Hypothesis: This systematic review and meta-analysis aimed to evaluate the outcomes of OPAT in IE patients.
Methods: We systematically searched MEDLINE, Cochrane CENTRAL, Google Scholar, and Scopus for studies assessing OPAT in IE. Eligible studies included randomized controlled trials and observational studies reporting at least one relevant outcome (mortality, relapse, readmission, valve surgery, and adverse events). Pooled estimates were calculated using a random-effects model, and heterogeneity was assessed using the I² statistic. Risk of bias was evaluated using the ROBINS-I tool.
Results: A total of 25 studies involving 2654 patients were included in the analysis. Patients treated with OPAT had a mortality rate of 0% during the treatment period and 5% during follow-up. The readmission rate was 16% during the treatment period, 4% of the patients had relapse, while 16% of patients underwent cardiac surgery. During follow-up, the readmission rate was 19%, with a relapse rate of 2%, and 14% of patients underwent cardiac surgery. Sensitivity analyses did not significantly affect the results, highlighting the robustness of the findings.
Conclusion: OPAT appears to be safe and effective for IE patients, with low mortality and relapse rates. However, increased readmission rates and IV-line complications warrant careful patient selection and monitoring. Further prospective trials are needed to refine OPAT protocols.

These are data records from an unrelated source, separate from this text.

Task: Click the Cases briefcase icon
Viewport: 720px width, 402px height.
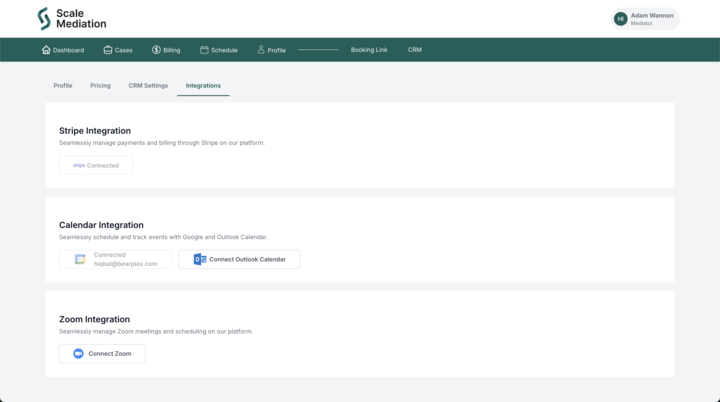Action: (x=108, y=50)
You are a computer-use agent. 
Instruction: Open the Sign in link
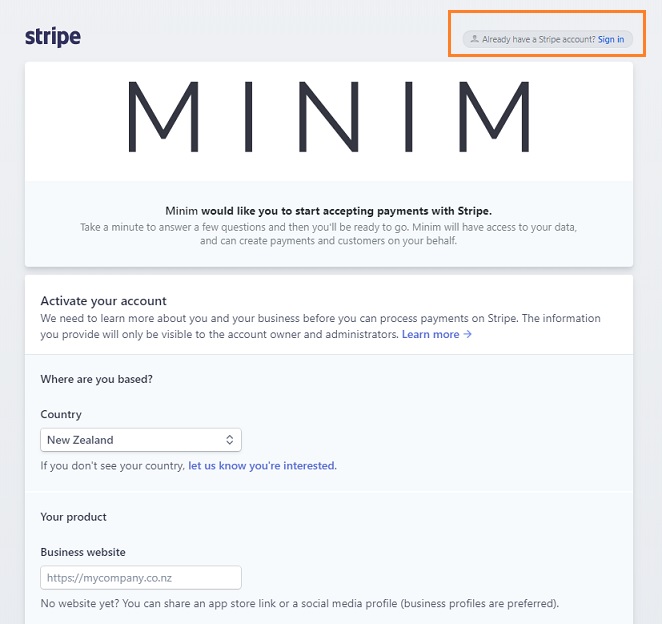coord(610,39)
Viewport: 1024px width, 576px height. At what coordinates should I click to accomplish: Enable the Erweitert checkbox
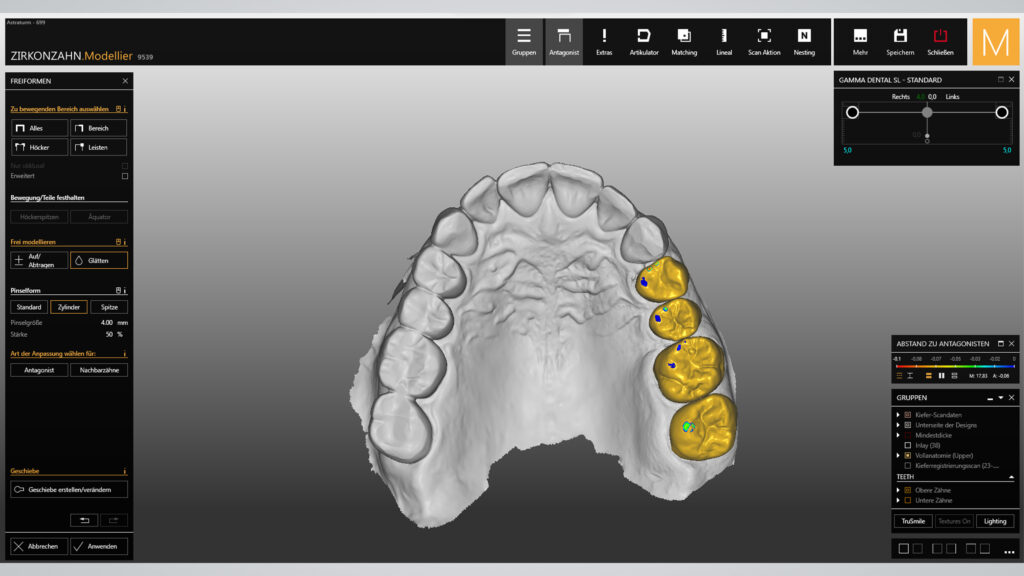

Reference:Ashraf H, Nadeem ZA, Rehman KA, Akhtar S, Ashfaq H, Khan MS, Butt M, Nagmeldin I, Fatima E, Waqas M, Saleh A, Jain H, Ahmed R. Safety and Efficacy of Outpatient Parenteral Antibiotic Therapy (OPAT) in Patients With Infective Endocarditis: A Systematic Review and Meta-Analysis. Clin Cardiol. 2025 May;48(5):e70147. doi: 10.1002/clc.70147. PMID: 40365768; PMCID: PMC12076119.